Notwithstanding the foregoing, if between the date of this Agreement and the
Effective Time the outstanding shares of Common Stock shall have been changed
into a different number of shares or a different class, by reason of any stock
dividend, subdivision, reclassification, recapitalization, split, combination or
exchange of shares, the Merger Consideration shall be correspondingly adjusted
on a per-share basis to reflect such stock dividend, subdivision,
reclassification, recapitalization, split, combination or exchange of shares.

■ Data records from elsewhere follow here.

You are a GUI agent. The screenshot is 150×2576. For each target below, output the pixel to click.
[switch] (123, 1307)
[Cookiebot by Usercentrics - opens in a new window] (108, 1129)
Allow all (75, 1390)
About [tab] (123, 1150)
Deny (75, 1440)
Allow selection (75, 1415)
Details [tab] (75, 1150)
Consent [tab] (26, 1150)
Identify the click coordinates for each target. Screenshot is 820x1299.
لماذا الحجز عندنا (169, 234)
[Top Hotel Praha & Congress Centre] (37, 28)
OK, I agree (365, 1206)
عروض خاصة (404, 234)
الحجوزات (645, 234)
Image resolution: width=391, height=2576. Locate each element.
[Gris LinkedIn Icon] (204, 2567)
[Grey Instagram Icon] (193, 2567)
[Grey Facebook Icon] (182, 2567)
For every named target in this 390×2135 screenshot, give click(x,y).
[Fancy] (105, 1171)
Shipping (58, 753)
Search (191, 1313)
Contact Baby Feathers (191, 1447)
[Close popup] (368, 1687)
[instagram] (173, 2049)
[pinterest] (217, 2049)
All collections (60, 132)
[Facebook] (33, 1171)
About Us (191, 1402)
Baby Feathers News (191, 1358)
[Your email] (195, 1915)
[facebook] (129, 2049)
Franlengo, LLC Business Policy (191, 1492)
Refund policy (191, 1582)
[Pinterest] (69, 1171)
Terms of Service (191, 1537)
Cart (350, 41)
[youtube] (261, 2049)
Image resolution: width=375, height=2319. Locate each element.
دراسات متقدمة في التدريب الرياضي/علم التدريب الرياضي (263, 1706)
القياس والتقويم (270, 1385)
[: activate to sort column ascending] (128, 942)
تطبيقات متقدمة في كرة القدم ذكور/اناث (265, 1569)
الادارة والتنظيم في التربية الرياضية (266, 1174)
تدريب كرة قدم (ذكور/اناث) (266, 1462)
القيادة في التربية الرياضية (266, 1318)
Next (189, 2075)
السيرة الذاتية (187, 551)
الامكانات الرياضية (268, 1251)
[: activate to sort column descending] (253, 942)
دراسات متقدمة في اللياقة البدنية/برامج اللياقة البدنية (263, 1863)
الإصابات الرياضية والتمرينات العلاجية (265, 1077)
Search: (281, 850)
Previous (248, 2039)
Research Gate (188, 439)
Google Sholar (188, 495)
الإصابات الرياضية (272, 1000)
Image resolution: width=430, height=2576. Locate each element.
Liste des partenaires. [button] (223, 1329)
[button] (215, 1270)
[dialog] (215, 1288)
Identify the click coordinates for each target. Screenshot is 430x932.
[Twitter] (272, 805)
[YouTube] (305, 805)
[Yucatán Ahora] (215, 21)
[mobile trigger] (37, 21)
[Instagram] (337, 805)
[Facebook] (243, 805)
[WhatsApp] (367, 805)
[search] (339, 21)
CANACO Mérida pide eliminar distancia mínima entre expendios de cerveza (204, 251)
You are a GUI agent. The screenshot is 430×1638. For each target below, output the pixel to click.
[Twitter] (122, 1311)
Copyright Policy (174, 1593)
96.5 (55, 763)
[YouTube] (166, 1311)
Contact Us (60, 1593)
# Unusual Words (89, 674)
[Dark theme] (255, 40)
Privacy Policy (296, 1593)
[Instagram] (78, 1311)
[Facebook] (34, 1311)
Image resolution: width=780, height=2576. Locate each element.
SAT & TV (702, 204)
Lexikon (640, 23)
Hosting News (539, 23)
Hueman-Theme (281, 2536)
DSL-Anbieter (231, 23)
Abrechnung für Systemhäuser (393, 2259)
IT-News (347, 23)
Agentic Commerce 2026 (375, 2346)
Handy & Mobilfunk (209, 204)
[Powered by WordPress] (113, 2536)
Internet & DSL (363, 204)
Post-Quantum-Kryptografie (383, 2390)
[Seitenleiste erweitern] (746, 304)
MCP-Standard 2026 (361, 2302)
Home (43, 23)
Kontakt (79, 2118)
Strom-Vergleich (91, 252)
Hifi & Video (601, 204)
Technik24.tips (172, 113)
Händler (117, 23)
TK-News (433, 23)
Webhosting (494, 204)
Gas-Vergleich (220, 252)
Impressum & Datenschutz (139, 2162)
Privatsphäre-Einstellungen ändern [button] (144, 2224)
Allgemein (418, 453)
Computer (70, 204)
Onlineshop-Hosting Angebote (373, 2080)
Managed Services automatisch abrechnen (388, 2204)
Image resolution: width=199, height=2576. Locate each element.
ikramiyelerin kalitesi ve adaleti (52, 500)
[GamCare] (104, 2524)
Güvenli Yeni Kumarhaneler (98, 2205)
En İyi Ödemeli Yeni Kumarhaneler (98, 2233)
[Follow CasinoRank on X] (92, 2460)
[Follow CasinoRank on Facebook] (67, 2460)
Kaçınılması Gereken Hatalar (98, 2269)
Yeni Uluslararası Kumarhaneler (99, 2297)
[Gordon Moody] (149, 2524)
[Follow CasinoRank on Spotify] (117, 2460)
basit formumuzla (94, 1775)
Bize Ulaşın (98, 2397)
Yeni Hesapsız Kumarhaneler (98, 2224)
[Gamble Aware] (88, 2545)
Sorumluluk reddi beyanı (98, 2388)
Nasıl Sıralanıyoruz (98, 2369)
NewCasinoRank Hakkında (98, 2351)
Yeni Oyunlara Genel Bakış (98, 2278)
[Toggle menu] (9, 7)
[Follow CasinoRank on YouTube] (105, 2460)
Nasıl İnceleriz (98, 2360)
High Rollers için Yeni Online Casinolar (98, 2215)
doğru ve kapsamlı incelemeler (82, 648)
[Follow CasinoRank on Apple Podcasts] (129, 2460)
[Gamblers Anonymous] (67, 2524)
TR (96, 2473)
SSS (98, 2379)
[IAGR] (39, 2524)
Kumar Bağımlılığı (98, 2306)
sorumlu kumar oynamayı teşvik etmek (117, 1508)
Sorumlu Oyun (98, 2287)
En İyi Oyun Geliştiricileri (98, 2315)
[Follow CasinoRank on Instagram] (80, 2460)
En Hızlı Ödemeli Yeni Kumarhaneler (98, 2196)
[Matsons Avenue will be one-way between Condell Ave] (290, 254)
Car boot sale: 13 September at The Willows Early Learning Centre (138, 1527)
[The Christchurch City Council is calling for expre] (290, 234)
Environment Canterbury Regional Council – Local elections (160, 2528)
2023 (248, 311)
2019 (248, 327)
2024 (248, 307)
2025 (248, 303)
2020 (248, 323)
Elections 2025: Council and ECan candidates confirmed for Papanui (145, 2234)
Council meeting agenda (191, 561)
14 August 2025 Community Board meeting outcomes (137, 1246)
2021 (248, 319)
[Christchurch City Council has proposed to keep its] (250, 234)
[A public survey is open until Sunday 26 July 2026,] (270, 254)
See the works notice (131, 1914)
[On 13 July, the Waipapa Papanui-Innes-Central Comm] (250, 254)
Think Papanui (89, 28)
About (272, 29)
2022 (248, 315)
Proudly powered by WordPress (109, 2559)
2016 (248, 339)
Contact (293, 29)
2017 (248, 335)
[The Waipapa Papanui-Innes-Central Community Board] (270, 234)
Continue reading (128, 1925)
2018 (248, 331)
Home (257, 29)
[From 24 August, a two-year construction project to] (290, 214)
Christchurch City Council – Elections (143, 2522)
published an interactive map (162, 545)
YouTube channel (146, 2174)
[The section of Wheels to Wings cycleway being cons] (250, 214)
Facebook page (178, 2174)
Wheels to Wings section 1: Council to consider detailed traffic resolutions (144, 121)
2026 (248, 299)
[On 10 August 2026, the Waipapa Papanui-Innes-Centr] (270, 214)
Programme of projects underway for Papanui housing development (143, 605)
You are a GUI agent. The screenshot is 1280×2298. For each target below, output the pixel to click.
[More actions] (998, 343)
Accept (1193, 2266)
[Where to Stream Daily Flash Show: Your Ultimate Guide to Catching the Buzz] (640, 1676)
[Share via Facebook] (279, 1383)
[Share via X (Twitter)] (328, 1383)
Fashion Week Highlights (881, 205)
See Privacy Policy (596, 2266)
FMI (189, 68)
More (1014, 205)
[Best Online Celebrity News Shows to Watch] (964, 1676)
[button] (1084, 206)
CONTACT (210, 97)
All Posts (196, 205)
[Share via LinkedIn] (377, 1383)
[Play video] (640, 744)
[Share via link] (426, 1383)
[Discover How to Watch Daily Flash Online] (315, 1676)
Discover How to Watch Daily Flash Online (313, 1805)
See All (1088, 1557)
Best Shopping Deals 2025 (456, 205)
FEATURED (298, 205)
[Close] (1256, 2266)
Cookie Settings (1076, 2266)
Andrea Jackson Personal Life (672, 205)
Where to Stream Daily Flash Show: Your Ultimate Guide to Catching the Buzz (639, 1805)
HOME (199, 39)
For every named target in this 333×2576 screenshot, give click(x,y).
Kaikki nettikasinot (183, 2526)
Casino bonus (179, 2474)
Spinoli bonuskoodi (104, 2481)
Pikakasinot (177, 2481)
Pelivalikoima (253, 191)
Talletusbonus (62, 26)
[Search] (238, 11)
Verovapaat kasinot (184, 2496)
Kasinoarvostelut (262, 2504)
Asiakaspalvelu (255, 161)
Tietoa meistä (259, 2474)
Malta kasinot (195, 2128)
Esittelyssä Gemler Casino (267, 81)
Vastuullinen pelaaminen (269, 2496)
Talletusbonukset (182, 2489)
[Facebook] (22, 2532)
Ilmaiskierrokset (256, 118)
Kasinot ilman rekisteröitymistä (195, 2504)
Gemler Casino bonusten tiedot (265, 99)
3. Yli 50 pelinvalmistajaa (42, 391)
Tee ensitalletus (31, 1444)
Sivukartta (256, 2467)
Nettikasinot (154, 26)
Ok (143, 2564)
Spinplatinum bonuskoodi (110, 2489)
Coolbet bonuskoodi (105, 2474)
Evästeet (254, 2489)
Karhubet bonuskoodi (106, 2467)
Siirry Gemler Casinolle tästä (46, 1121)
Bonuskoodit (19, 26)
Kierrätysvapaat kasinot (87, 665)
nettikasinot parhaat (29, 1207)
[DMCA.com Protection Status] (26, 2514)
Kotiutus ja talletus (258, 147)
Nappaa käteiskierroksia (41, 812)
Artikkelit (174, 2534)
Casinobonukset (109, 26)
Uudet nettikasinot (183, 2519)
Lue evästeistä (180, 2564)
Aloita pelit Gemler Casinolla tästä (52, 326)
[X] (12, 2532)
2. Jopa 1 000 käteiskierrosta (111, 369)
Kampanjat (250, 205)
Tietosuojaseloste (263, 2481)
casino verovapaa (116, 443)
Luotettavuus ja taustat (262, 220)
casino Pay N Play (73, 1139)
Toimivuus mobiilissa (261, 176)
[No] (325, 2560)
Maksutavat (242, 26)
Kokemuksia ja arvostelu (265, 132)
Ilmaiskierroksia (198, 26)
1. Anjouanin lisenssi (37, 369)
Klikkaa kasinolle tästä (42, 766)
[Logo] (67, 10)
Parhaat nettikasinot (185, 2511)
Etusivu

(c) Notwithstanding any provision of this Agreement to the contrary, if
required by the DGCL but only to the extent required thereby, shares of Common
Stock that are issued and outstanding immediately prior to the Effective Time
and that are held by holders of such shares of Common Stock who have properly
exercised appraisal rights with respect thereto in accordance with Section 262
of the DGCL (the "Dissenting Common Stock") will not be exchangeable for the
right to receive the Merger Consideration, and holders of such shares of
Dissenting Common Stock will be entitled to receive payment of the appraised
value of such shares of Common Stock in accordance with the provisions of such
Section 262 unless and until such holders fail to perfect or effectively
withdraw or lose their rights to appraisal and payment under the DGCL. If, after
the Effective Time, any such holder fails to perfect or effectively withdraws or
loses such right, such shares of Common Stock will thereupon be treated as if
they had been converted into and become exchangeable for, at the Effective Time,
the right to receive the Merger Consideration, without any interest thereon. The
Company will promptly give Purchaser notice of any demands received by the
Company for appraisals of shares of Common Stock. The Company shall not, except
with the prior written consent of Purchaser, make any payment with respect to
any demands for appraisal or settle any such demands.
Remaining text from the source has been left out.